Department of Biology and Bioinformatics Program, Boston University, Boston, Massachusetts 02215, USA.
Toxicol Sci. 2024 Aug 1;200(2):324-345. doi: 10.1093/toxsci/kfae057.
Constitutive androstane receptor (CAR, Nr1i3), a liver nuclear receptor and xenobiotic sensor, induces drug, steroid, and lipid metabolizing enzymes, stimulates liver hypertrophy and hyperplasia, and ultimately, hepatocellular carcinogenesis. The mechanisms linking early CAR responses to later disease development are poorly understood. Here we show that exposure of CD-1 mice to TCPOBOP (1,4-bis[2-(3,5-dichloropyridyloxy)]benzene), a halogenated xenochemical and selective CAR agonist ligand, induces pericentral steatosis marked by hepatic accumulation of cholesterol and neutral lipid, and elevated circulating alanine aminotransferase, indicating hepatocyte damage. TCPOBOP-induced steatosis was weaker in the pericentral region but stronger in the periportal region in females compared with males. Early (1 day) TCPOBOP transcriptional responses were enriched for CAR-bound primary response genes, and for lipogenesis and xenobiotic metabolism and oxidative stress protection pathways; late (2 weeks) TCPOBOP responses included many CAR binding-independent secondary response genes, with enrichment for macrophage activation, immune response, and cytokine and reactive oxygen species production. Late upstream regulators specific to TCPOBOP-exposed male liver were linked to proinflammatory responses and hepatocellular carcinoma progression. TCPOBOP administered weekly to male mice using a high corn oil vehicle induced carbohydrate-responsive transcription factor (MLXIPL)-regulated target genes, dysregulated mitochondrial respiratory and translation regulatory pathways, and induced more advanced liver pathology. Overall, TCPOBOP exposure recapitulates histological and gene expression changes characteristic of emerging steatotic liver disease, including secondary gene responses in liver nonparenchymal cells indicative of transition to a more advanced disease state. Upstream regulators of both the early and late TCPOBOP response genes include novel biomarkers for foreign chemical-induced metabolic dysfunction-associated steatotic liver disease.

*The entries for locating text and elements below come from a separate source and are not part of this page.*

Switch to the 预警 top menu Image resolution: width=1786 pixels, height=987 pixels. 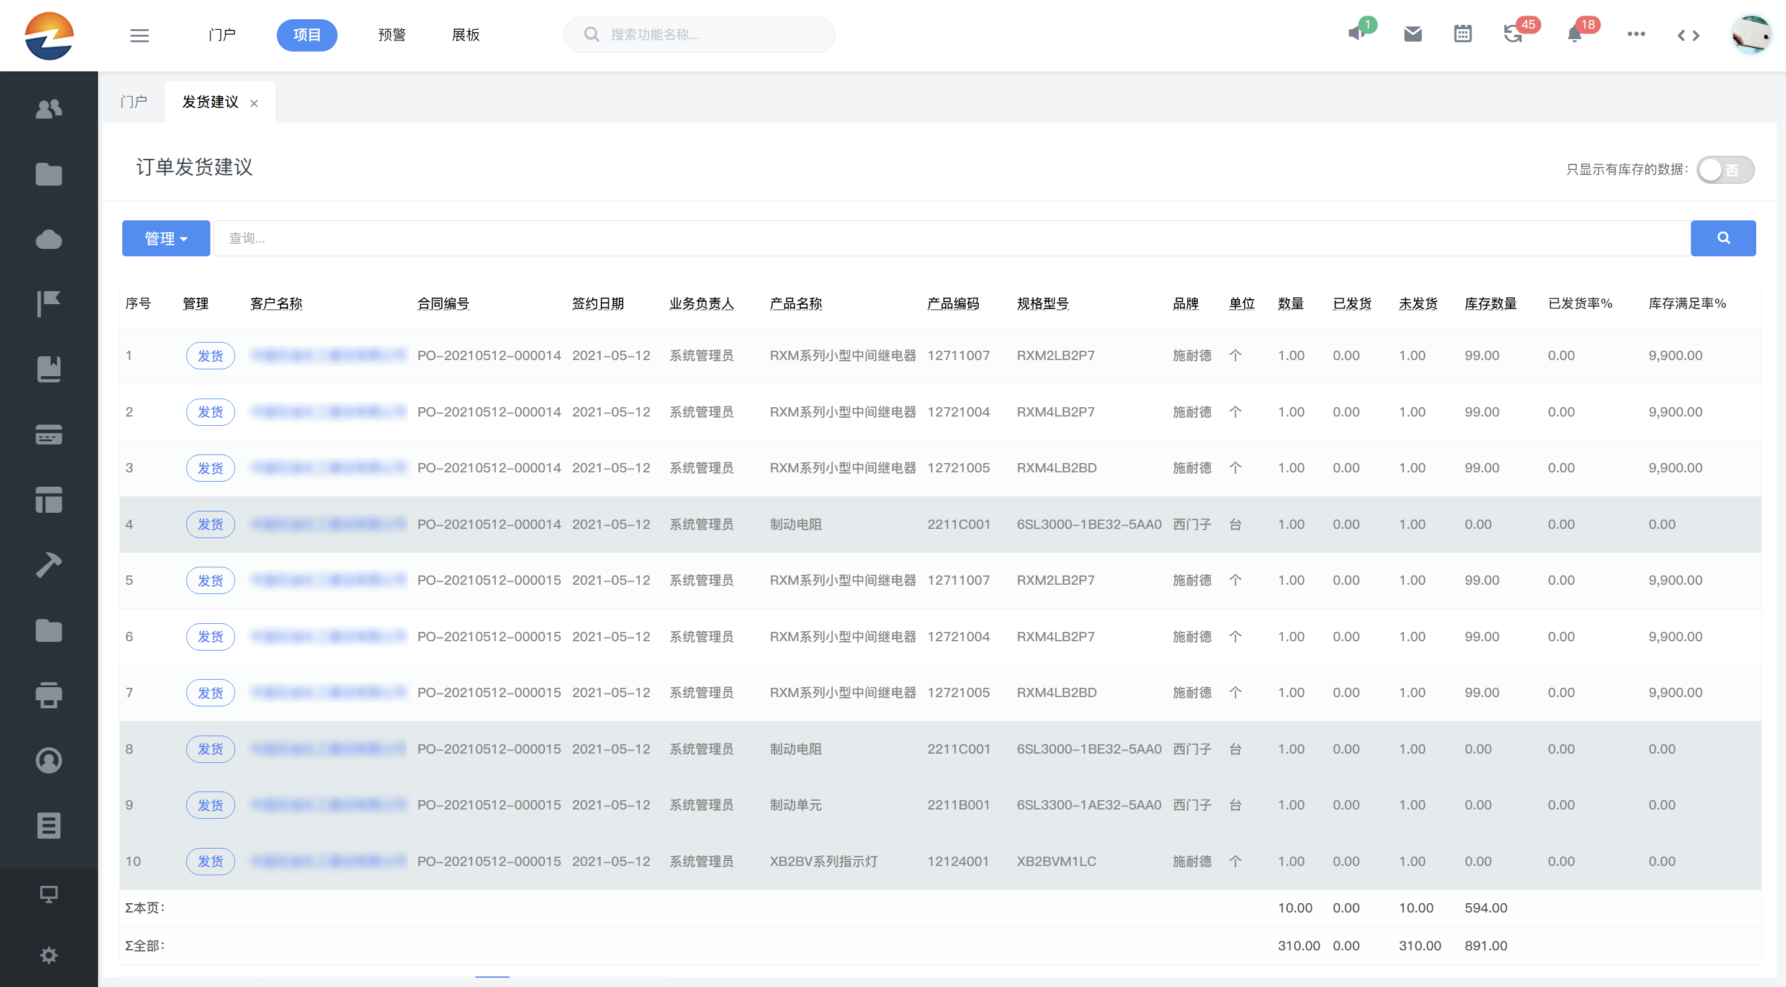(392, 35)
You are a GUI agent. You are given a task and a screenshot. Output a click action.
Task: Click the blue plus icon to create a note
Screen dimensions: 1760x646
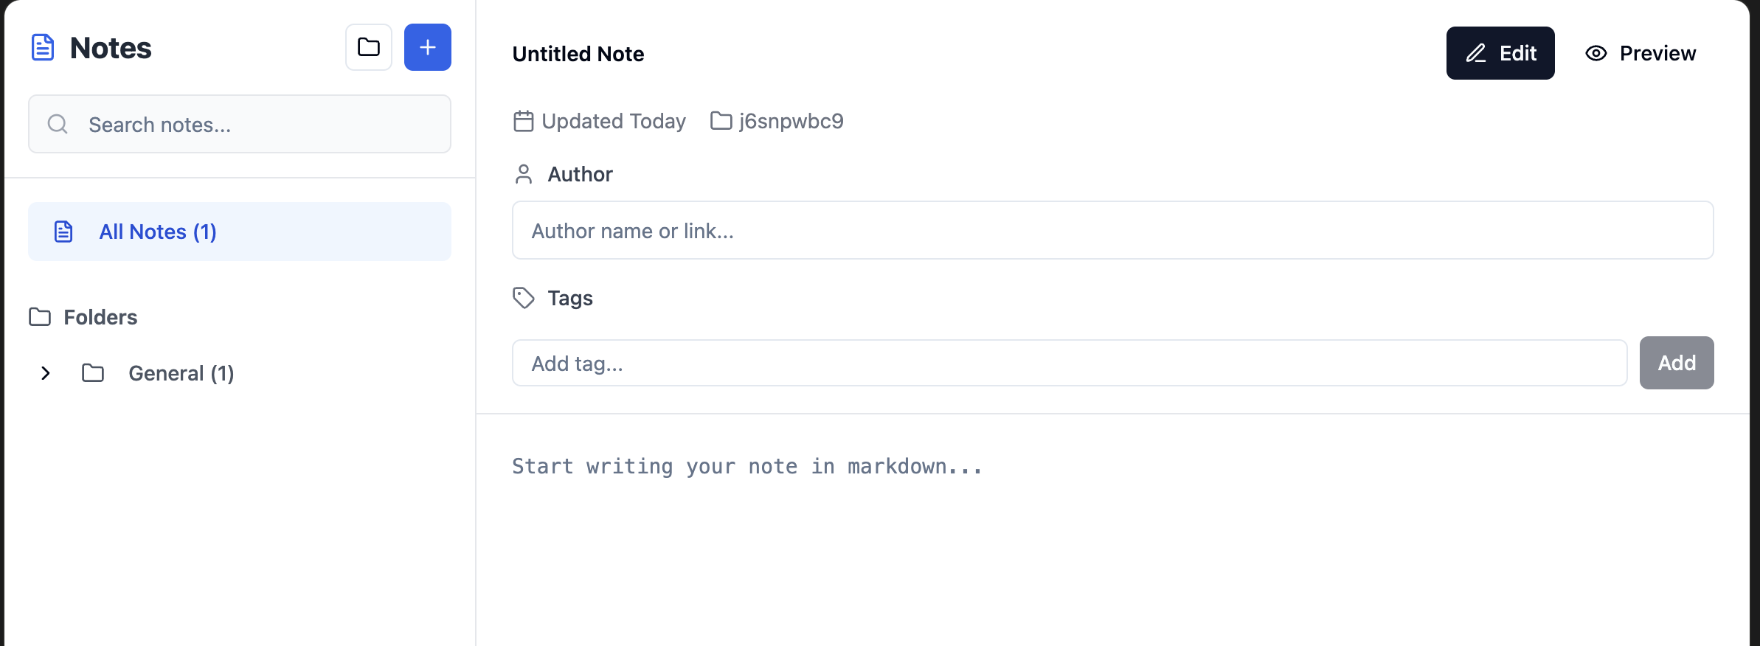428,46
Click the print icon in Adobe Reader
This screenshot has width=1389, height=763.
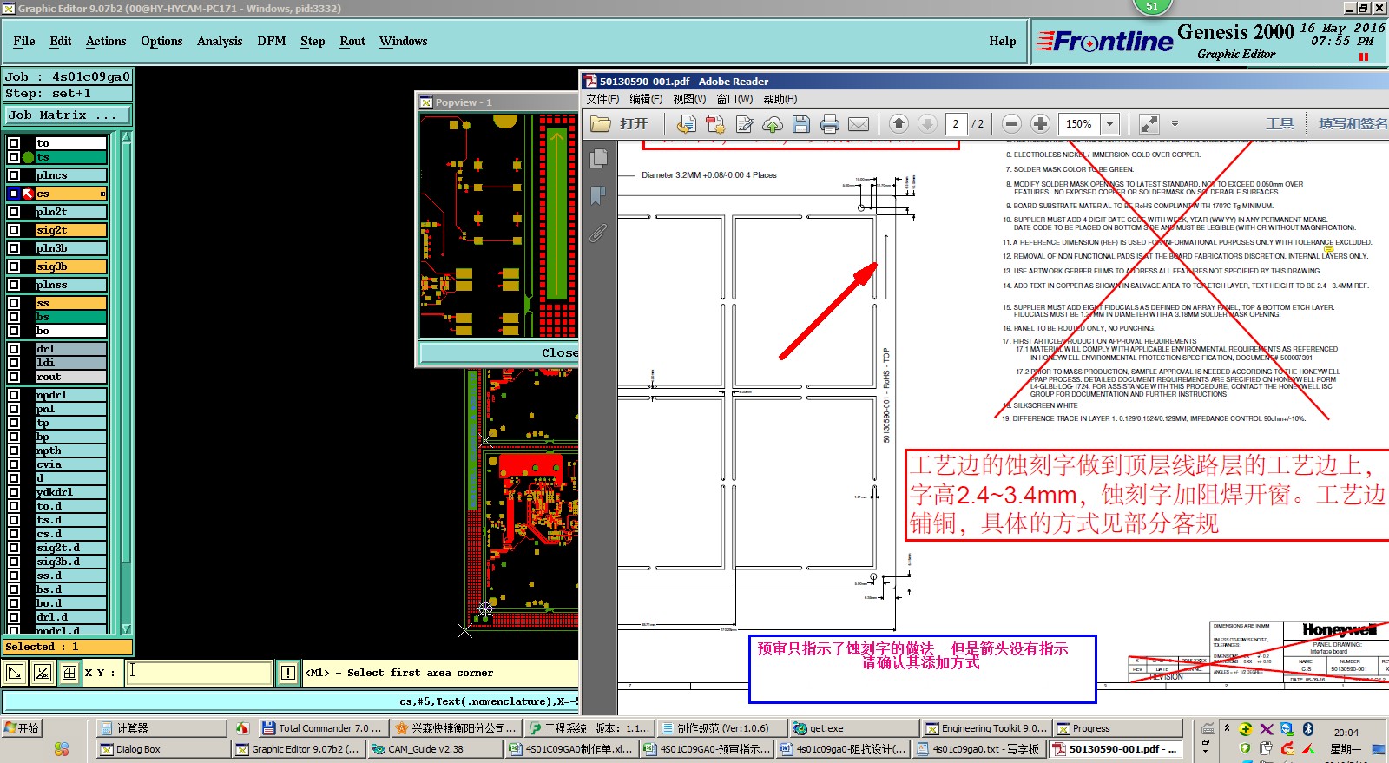(x=829, y=124)
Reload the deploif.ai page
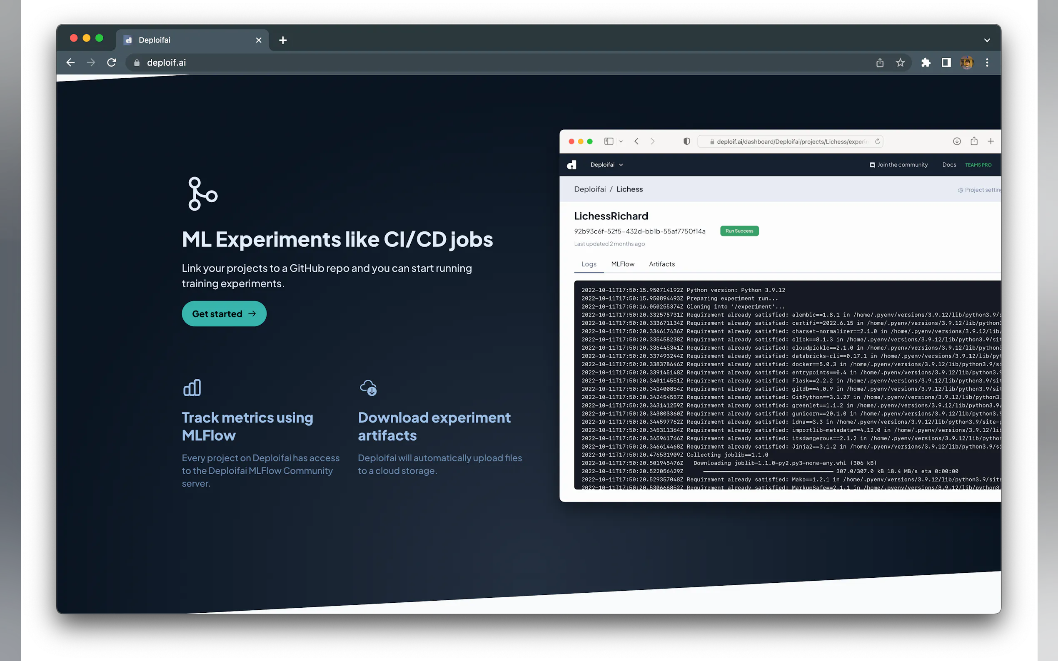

组成型雄烷受体(CAR,Nr1i3)是一种肝脏核受体和异生物质传感器,可诱导药物、类固醇和脂质代谢酶,刺激肝脏肥大和增生,最终导致肝细胞癌发生。将 CAR 早期反应与后期疾病发展联系起来的机制尚不清楚。在这里,我们表明,用 TCPOBOP(1,4-双[2-(3,5-二氯吡啶氧基)]苯),一种卤代异生物质和选择性 CAR 激动剂配体,暴露于 CD-1 小鼠中,会诱导中央区脂肪变性,其特征是肝脏中胆固醇和中性脂质的积累,以及循环丙氨酸氨基转移酶的升高,表明肝细胞损伤。与雄性相比,雌性中 TCPOBOP 诱导的中央区脂肪变性较弱,但门周区较强。早期(1 天)TCPOBOP 转录反应富含 CAR 结合的初级反应基因,以及脂生成和异生物质代谢以及氧化应激保护途径;晚期(2 周)TCPOBOP 反应包括许多 CAR 结合非依赖性二级反应基因,富含巨噬细胞激活、免疫反应以及细胞因子和活性氧的产生。晚期仅在暴露于 TCPOBOP 的雄性肝脏中特异性的上游调节剂与促炎反应和肝细胞癌进展有关。每周用高玉米油载体向雄性小鼠施用 TCPOBOP 诱导碳水化合物反应转录因子(MLXIPL)调节的靶基因、失调的线粒体呼吸和翻译调节途径,并诱导更先进的肝病理。总体而言,TCPOBOP 暴露重现了特征性的新生脂肪性肝病的组织学和基因表达变化,包括肝非实质细胞中二级基因反应,表明向更严重的疾病状态转变。早期和晚期 TCPOBOP 反应基因的上游调节剂均包括用于外来化学物质诱导的代谢功能障碍相关脂肪性肝病的新型生物标志物。